Squirro is developing AI Guardrails and Privacy layers that function as strategic frameworks guiding systems within defined boundaries, ensuring that all outputs are accurate, compliant, and aligned with the organization’s values. They mitigate potential risks and negative consequences such as errors, bias, ethical issues, and misinformation, building trust in AI-assisted decisions.
Common Search Challenges#
Irrelevant results#
Often, you can improve the results by adjusting the query formulation. See the Query Syntax page for more information. Adding more context or follow-up questions, rephrasing the initial prompt, or just telling the system that its answers are irrelevant, in the case of conversational search, helps SquirroGPT refine its understanding of your intent.
Too many results#
For large datasets, getting very specific information is difficult and might be a sign that the data enrichment layer needs additional fine-tuning or that you need a dedicated project with a more specialized categorization of your data sources. See the Labels and Communities pages for more information or contact your Project Creator.
Inconsistent results#
When search results vary in relevance or accuracy, the issue might come from ambiguous queries, incomplete metadata, or inadequate data tagging within the datasets. See the Query Syntax and Known Entity Extraction pages for more information.
Unfiltered results#
When you encounter insufficient options to refine or narrow down search results, visit the Labels and Communities pages to ensure the data enrichment layer works properly.
Outdated results#
Make sure the data ingestion and processing layers are fully functional. See the Data Loading page for more information.
Advanced Configuration#
You can fine-tune your query term matching strategy to specify how user search terms are interpreted and translated.
Field boostings, default term matching configuration, and multi-word rescoring are examples of ways to achieve this.
To learn more about tuneable parameters, see How To Handle User Query Terms Correctly.
Relevancy#
One of the best ways to create exceptional user search experiences is to customize relevancy scoring for your project.
You can adjust the default Relevancy Scoring Algorithm via domain-specific Scoring Profiles or by modifying the Search Term Matching Strategy.
For more information on relevancy, see Document Relevancy.
For a step-by-step guide to adjusting relevancy, see How to Use Scoring Profiles to Customize Document Relevancy Scoring.

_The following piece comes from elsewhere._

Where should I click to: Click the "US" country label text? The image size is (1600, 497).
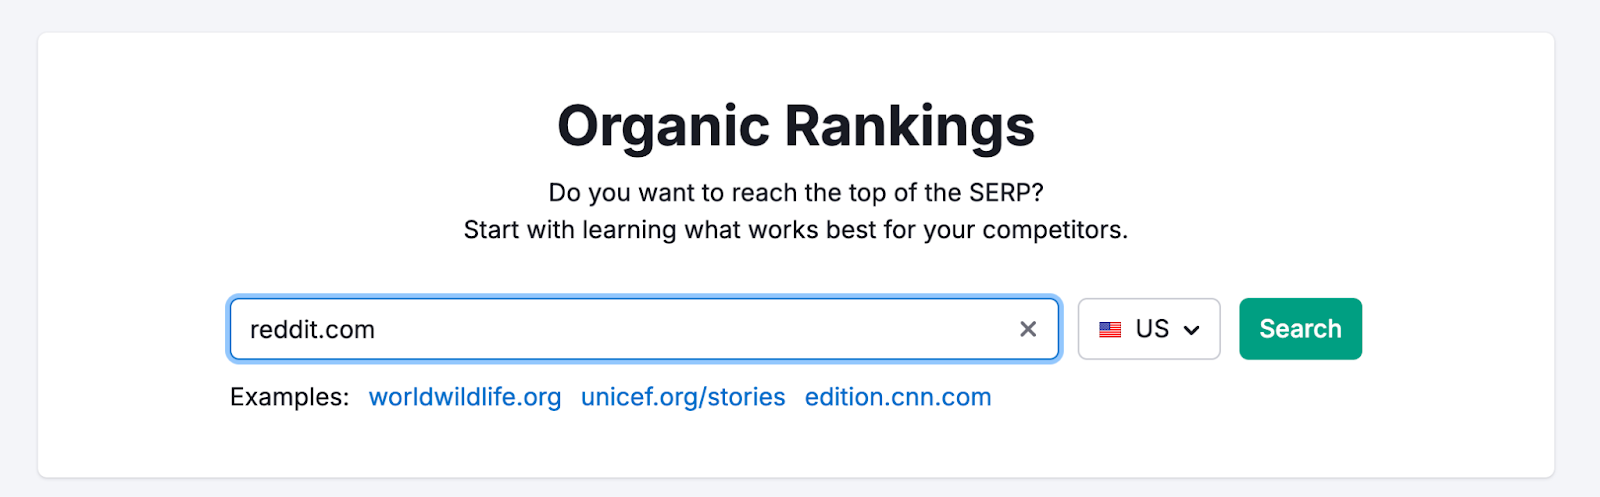1152,329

For situations where project data contains similar content, but differs in structure, see How To Use Best-Bets Labels to Map Query Terms.
Query Processing#
Query processing improves a user’s search experience by providing more relevant search results.
Query-processing workflows are modified by search engineers to fine-tune the search experience for users.
To learn more, see Query Processing.
Recommendations#
Squirro can make item, entity, and label recommendations based on various types of inputs.
See Recommendations for further details.
Synonyms#
To learn how project creators can use synonyms to improve search results, see Synonyms.